## Aim of the task:
Update the stretch of the McGhee opinion from "Jan. 17, 2008" through "Republic Surety Company." by putting "Old Republic Surety Co." wherever "Old Republic Surety Company" appears, and write out the revised passage.

## Selected text:
>> start
Arkansas Board of Collection Agencies v. McGhee, 372 Ark. 136, 271 S.W.3d 512 (2008)

Jan. 17, 2008 · Arkansas Supreme Court · 07-129
372 Ark. 136, 271 S.W.3d 512

ARKANSAS BOARD of COLLECTION AGENCIES and Old Republic Surety Company v. Sharon McGHEE, et al.

07-129

271 S.W.3d 512

Supreme Court of Arkansas

Opinion delivered January 17, 2008

*137 Joel Taylor, P.A., by: Joel Taylor, for appellant Old Republic Surety Company.

Dustin McDaniel, Att’y Gen., by: Arnold M.Jochums, Ass’t Att’y Gen., for appellant Arkansas Board of Collection Agencies.

Todd Turner and John Peel, for appellee.

Robert L. Brown, Justice.

The Arkansas Board of ColRJection Agencies (“Board”) appeals from an order of the Pulaski County Circuit Court reversing its decision to deny the request of Sharon McGhee, individually and on behalf of a class of similarly situated persons, for a claim on a surety bond issued by Old Republic Surety Company, Inc. (“Old Republic”). We reverse and remand the decision of the Board and affirm the decision of the circuit court.

*138On May 27, 2003, McGhee, individually and on behalf of a class of similarly situated persons, filed an action in Pope County Circuit Court against Old Republic. Old Republic had previously issued a surety bond to the Board dated August 1, 1999, in the amount of $50,000 on behalf of Russellville Check Express, Inc. (“RCE”), a payday lender licensed under the Arkansas CheckCashers Act, which was enacted in 1999 and is codified at Arkansas Code Annotated §§ 23-52-101 to -117 (Repl. 2000 and Supp. 2007). McGhee sought release of the bond amount to satisfy a consent judgment she and the class had received against RCE in the amount of $191,419.20.1 The consent judgment, accordingly, established liability and damages against RCE for the check-casher contracts entered into with its customers, leaving only the issue of collection on the bond from the surety, Old Republic, to be resolved.

The Pope County Circuit Court granted summary judgment in favor of McGhee, and Old Republic appealed to this court. In Old Republic Surety Company v. McGhee, 360 Ark. 562, 203 S.W.3d 94 (2005) (McGhee I), this court reversed the circuit court’s grant of summary judgment and held that McGhee had failed to exhaust her administrative remedies by filing her suit in circuit court without first seeking relief from the Board.

After the circuit court dismissed her action in accordance with this court’s decision in McGhee I, McGhee sought relief from the Board on the issue of Old Republic’s liability under its bond. A hearing was held before the Board on May 25, 2005, after which the Board issued its Findings of Fact, Conclusions of Law and Order. In its order, the Board denied McGhee relief and ruled that Section XXX of its Rules and Regulations requires that the check casher be found in violation of either the Check-Cashers Act or the Rules and Regulations adopted pursuant to the Act before making a demand on the bond. The Board concluded that McGhee had presented no evidence that RCE had violated the *139Check-Cashers Act or the Rules and Regulations, and, accordingly, McGhee was not entitled to a claim on the bond.
>> end
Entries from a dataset
>> start
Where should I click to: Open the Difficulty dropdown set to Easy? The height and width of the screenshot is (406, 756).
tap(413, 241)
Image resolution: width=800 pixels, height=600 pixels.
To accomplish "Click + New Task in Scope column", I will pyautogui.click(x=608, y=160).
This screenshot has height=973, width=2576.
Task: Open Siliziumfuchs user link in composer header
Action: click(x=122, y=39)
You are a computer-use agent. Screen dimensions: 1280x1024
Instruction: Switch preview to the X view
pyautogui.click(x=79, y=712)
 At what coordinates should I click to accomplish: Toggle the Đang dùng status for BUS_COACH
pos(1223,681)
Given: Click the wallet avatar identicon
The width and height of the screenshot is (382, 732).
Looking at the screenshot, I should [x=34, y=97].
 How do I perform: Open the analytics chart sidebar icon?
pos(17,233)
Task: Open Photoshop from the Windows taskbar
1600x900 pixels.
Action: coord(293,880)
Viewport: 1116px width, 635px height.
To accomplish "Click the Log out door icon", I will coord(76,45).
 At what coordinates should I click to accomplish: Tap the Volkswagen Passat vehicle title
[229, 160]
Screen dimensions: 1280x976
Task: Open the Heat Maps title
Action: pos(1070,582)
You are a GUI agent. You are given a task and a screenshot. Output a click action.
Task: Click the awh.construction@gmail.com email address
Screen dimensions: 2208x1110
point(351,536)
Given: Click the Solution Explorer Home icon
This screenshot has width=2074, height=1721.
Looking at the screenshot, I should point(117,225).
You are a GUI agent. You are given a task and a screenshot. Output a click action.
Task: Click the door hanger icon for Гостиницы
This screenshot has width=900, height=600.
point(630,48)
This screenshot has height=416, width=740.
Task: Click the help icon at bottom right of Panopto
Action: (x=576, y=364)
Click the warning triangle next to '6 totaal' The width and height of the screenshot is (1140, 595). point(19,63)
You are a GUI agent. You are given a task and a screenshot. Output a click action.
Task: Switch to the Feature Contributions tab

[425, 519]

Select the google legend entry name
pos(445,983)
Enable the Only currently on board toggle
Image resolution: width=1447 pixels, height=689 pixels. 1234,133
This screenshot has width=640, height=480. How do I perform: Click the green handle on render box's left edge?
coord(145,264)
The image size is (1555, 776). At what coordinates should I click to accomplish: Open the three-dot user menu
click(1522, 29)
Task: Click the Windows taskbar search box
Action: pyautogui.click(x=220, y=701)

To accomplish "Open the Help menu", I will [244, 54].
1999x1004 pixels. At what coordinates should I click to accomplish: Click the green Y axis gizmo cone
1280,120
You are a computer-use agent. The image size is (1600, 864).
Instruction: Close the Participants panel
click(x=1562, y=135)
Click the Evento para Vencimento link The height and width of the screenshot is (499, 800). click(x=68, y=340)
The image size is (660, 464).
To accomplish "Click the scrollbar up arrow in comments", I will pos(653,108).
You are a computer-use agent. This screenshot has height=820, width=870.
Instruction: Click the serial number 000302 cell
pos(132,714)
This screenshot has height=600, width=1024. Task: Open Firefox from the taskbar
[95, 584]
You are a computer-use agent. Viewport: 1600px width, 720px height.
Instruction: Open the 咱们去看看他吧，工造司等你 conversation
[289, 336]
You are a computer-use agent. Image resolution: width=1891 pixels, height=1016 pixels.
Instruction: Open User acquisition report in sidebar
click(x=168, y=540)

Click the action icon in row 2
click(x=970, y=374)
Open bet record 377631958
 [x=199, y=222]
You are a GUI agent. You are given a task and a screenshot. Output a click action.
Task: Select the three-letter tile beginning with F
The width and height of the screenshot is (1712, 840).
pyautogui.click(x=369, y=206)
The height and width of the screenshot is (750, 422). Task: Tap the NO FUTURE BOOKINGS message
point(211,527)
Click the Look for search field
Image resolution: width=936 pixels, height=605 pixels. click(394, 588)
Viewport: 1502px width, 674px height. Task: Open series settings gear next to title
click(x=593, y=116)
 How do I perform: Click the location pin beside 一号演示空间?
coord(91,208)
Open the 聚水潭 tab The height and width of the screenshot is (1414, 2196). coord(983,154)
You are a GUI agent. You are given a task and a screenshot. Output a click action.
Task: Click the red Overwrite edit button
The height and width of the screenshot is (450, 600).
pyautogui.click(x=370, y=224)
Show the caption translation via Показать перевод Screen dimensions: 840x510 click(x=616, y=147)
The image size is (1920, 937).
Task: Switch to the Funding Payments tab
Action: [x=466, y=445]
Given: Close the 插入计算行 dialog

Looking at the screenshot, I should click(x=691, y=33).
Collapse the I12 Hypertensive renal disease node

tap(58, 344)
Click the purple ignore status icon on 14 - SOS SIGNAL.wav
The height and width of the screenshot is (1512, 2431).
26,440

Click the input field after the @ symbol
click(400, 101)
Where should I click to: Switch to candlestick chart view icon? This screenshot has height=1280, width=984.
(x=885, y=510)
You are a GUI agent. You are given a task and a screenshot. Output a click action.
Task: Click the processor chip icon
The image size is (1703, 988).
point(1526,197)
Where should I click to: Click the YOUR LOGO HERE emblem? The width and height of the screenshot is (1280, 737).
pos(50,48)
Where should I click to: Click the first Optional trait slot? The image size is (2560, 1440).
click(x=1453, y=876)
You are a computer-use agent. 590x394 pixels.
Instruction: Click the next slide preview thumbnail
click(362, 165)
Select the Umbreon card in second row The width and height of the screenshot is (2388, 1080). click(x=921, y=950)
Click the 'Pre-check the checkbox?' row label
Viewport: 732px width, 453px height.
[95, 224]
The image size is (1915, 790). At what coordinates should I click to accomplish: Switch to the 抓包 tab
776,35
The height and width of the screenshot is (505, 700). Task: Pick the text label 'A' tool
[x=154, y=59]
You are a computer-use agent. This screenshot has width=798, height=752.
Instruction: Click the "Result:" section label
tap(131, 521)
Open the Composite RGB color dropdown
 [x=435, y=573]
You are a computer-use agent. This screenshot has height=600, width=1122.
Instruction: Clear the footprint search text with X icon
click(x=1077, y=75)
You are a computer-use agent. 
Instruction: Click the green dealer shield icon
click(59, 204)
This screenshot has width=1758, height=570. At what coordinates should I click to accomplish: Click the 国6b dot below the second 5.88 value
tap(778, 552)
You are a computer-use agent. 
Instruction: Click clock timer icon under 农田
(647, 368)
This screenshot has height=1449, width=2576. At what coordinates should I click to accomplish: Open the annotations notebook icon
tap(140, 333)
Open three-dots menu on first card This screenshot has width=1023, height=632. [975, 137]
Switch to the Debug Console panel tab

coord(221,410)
>> end
## Written response:
Jan. 17, 2008 · Arkansas Supreme Court · 07-129
372 Ark. 136, 271 S.W.3d 512

ARKANSAS BOARD of COLLECTION AGENCIES and Old Republic Surety Co. v. Sharon McGHEE, et al.

07-129

271 S.W.3d 512

Supreme Court of Arkansas

Opinion delivered January 17, 2008

*137 Joel Taylor, P.A., by: Joel Taylor, for appellant Old Republic Surety Co..